I really felt like lentils because I haven't had them for ages. I've been using up my millions of packets of split peas first. (I've only got 1kg left! haha. I couldn't walk past 500g packs of split peas for 50c without buying at least 10 of them). I thought about using the split peas in this meal but decided it wouldn't quite work for me.
250g green/brown lentils
2 carrots, diced
1 large zucchini, diced
100g mushrooms, thickly sliced
1 onion finely chopped
4 cloves garlic finely chopped
1 tbsp mixed Italian herbs
400g can chopped tomatoes*
750ml chicken style stock
The greens from one bunch of beetroot, well washed and roughly chopped**
1kg potatoes, washed and cooked and made into mash.
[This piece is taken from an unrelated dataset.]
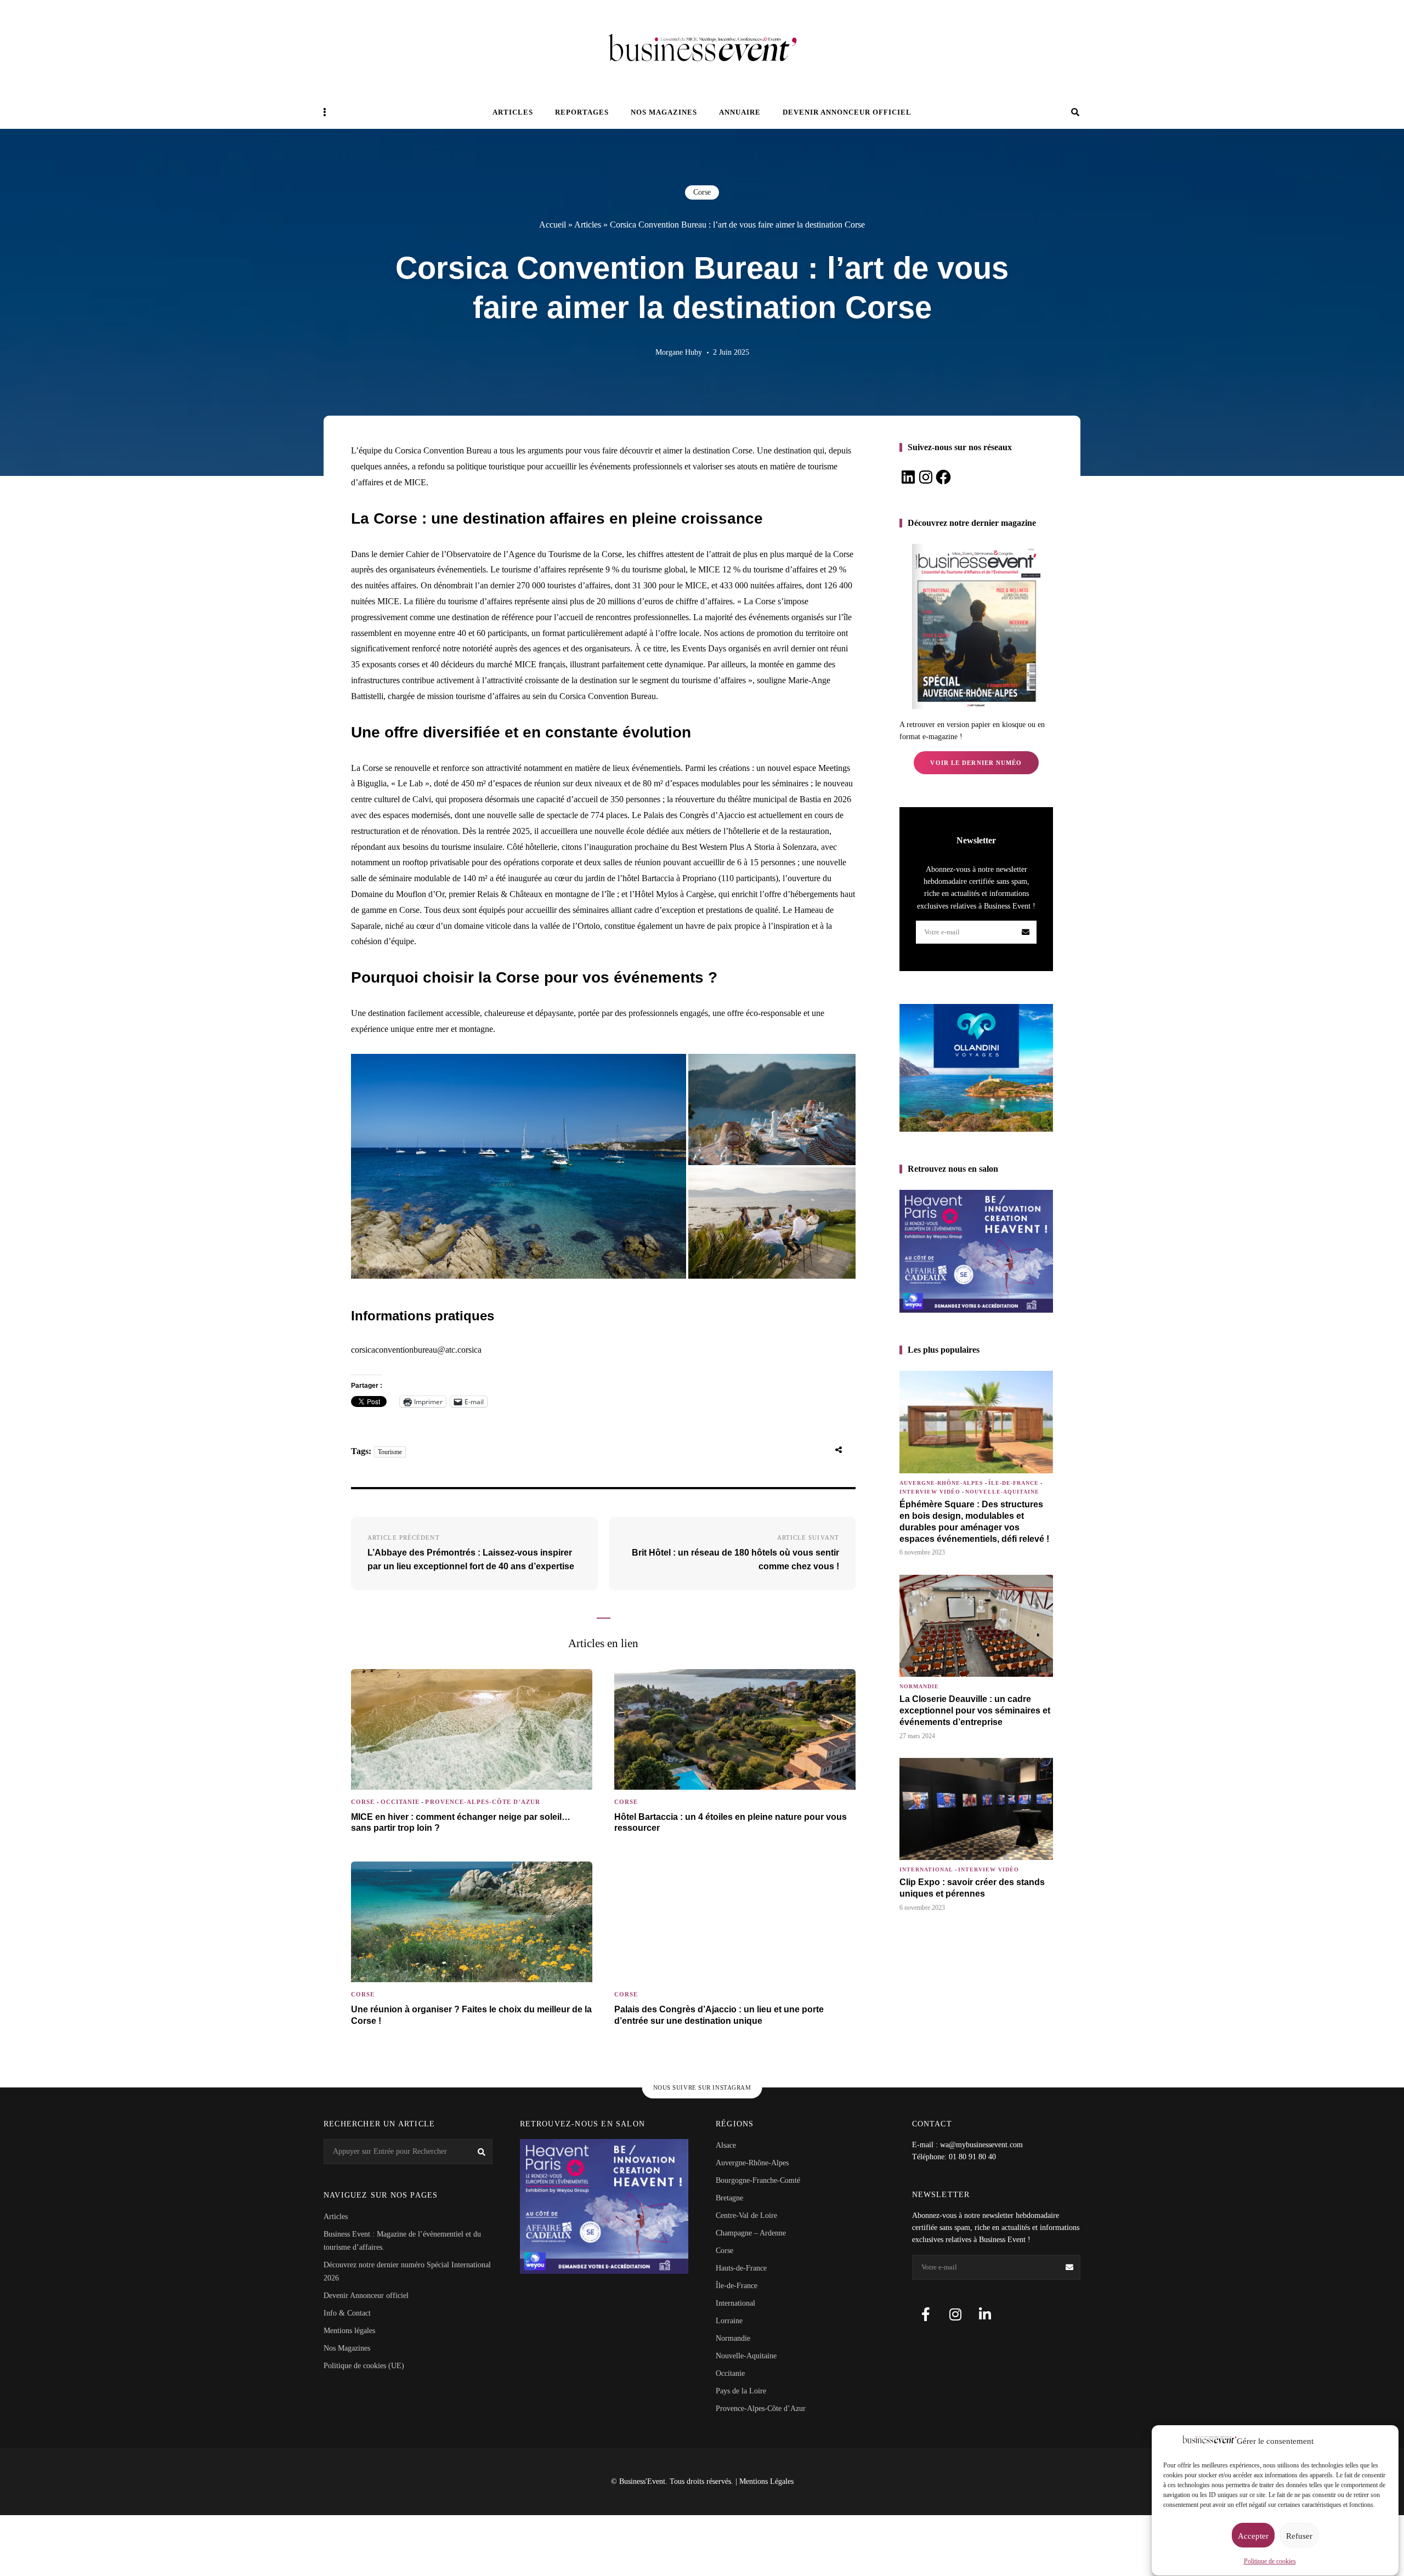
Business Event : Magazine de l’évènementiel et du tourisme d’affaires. (402, 2240)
We make ours with a little soy milk, nutritional yeast, margarine and pepper.
Prepare mashed potatoes. Set aside.
In a large stock pot, saute the onion and garlic until it begins to soften. You can do this in oil or water - I used coconut oil. Add the carrots, lentils, stock, herbs and can tomatoes. Bring to a boil then turn down to a simmer and cook until lentils are soft/edible. It may run out of water, so keep an eye on it. Just add more, 1/2 cup at a time if this happens.
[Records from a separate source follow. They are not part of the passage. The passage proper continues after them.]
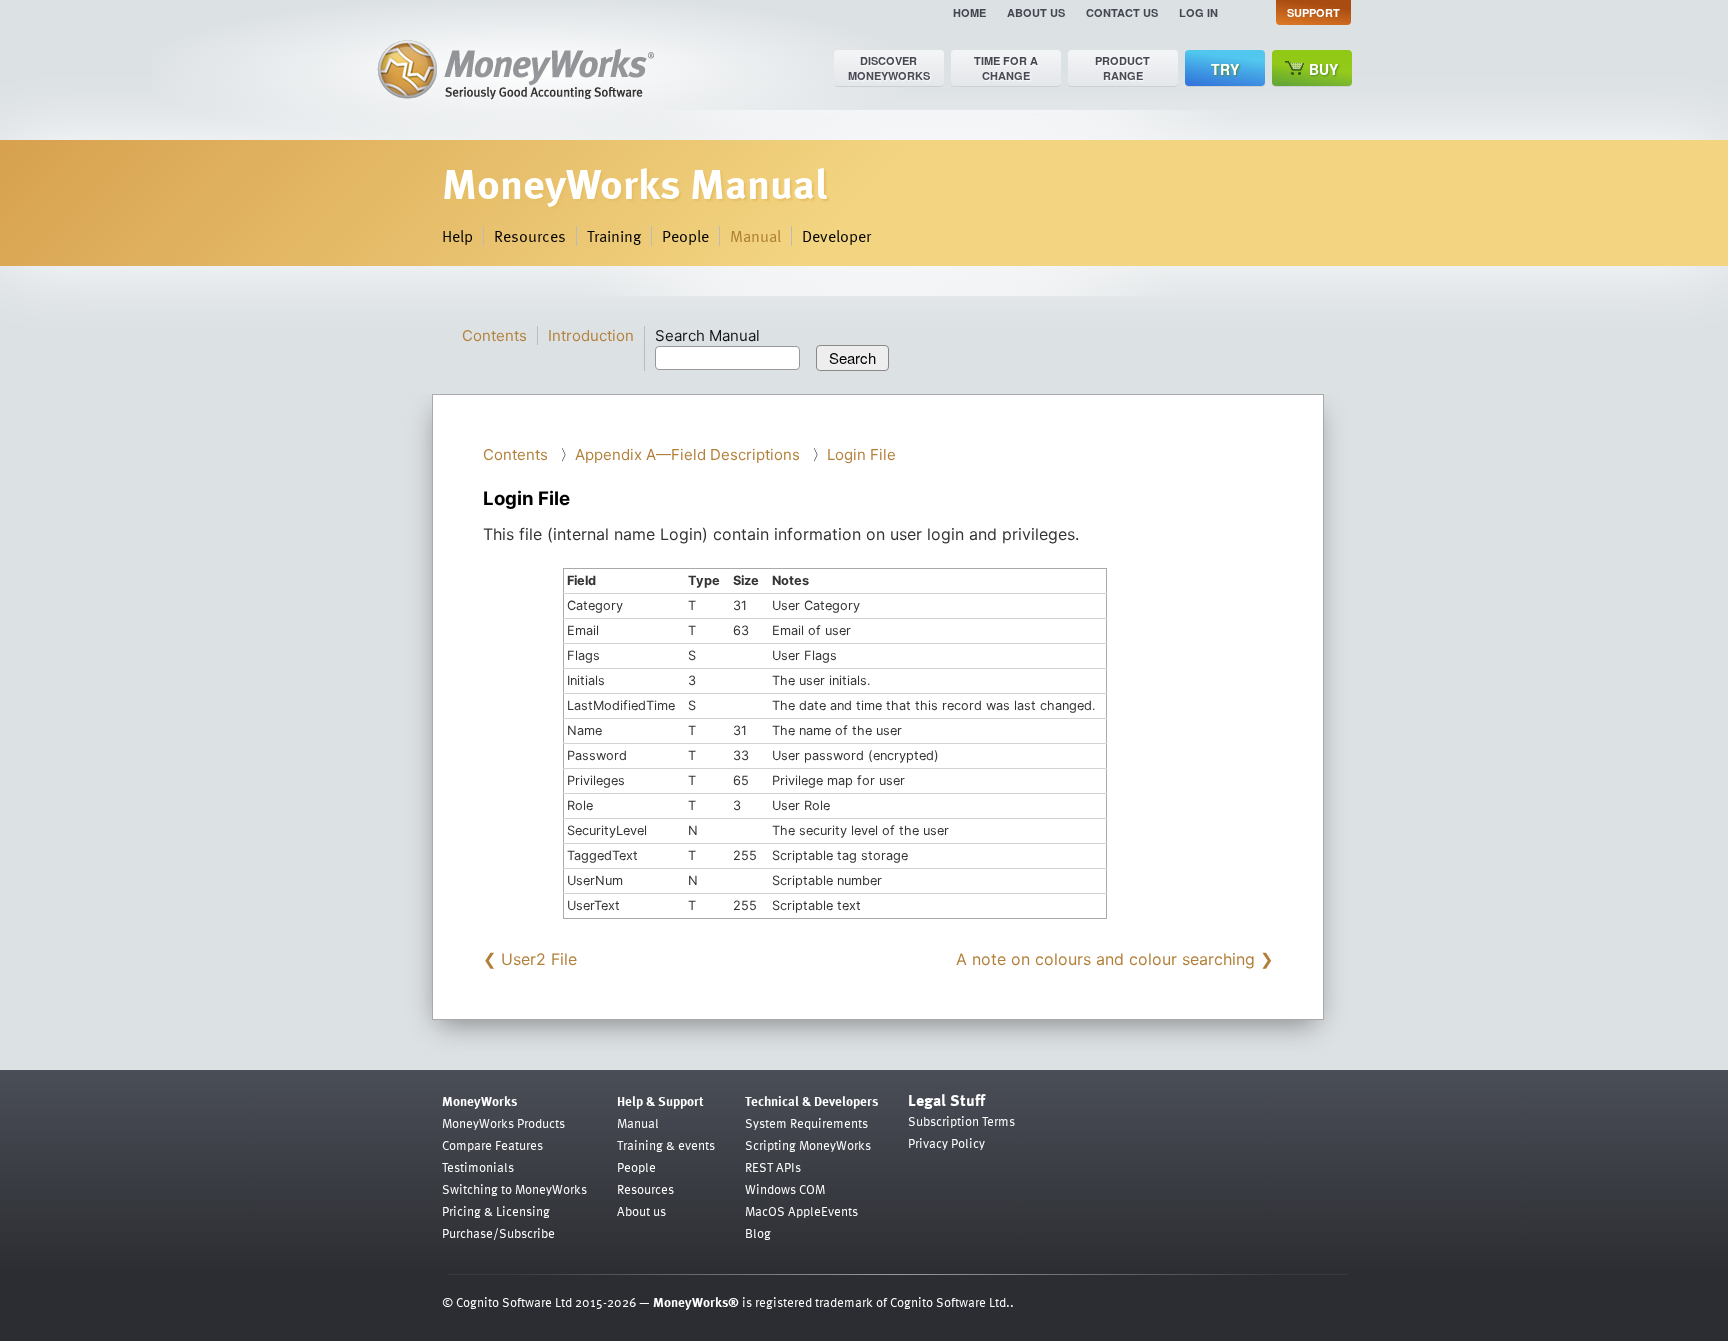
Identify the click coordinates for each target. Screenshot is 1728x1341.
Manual (755, 236)
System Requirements (806, 1123)
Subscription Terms (961, 1121)
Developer (836, 236)
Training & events (666, 1145)
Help (457, 236)
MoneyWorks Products (503, 1123)
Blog (758, 1233)
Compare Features (492, 1145)
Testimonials (478, 1167)
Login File (861, 454)
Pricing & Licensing (496, 1211)
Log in (1198, 12)
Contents (494, 335)
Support (1313, 12)
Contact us (1122, 12)
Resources (530, 236)
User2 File (539, 959)
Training (614, 236)
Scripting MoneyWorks (808, 1145)
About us (1036, 12)
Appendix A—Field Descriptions (687, 454)
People (685, 236)
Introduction (591, 335)
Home (969, 12)
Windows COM (785, 1189)
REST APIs (773, 1167)
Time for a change (1006, 68)
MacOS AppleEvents (801, 1211)
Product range (1122, 68)
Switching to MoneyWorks (514, 1189)
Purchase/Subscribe (498, 1233)
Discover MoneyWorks (889, 68)
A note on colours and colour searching (1105, 959)
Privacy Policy (946, 1143)
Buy (1323, 69)
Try (1225, 69)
Stir in the mushrooms, zucchini and beetroot greens. Cook until mushrooms have softened and greens have wilted.
Pour into a casserole/lasagne dish and spread potatoes on top. Sprinkle with herbs, nutritional yeast or pepper if desired.
Turn oven to 180 degrees Celcius and bake for 1/2 an hour or until potatoes are crispy on the top!
*ALDI sells cans of organic chopped tomatoes for $1.29! Or non-organic ones for 69c (at the moment). I was pretty excited, I bought 3 cans.
** Spinach, silverbeet, kale or any other kind of leafy green can be substituted for this. Even frozen spinach (just add to the pot earlier, or defrost first). I just had beetroot greens on hand. Speaking of beetroot I should really use those before they go soft.
This is an excellent meal to cook up when broke or in need of something hearty, filling and comforting, and you can't be bothered cooking rice. It reheats well and could be frozen to have another time. You could use whatever veges you have on hand - I had mushrooms to use up but I probably wouldn't go buy them specifically for this, for example. Celery would be a good addition. Frtozen peas or beans would be too :) It ended up costing me about $1.50 per serve.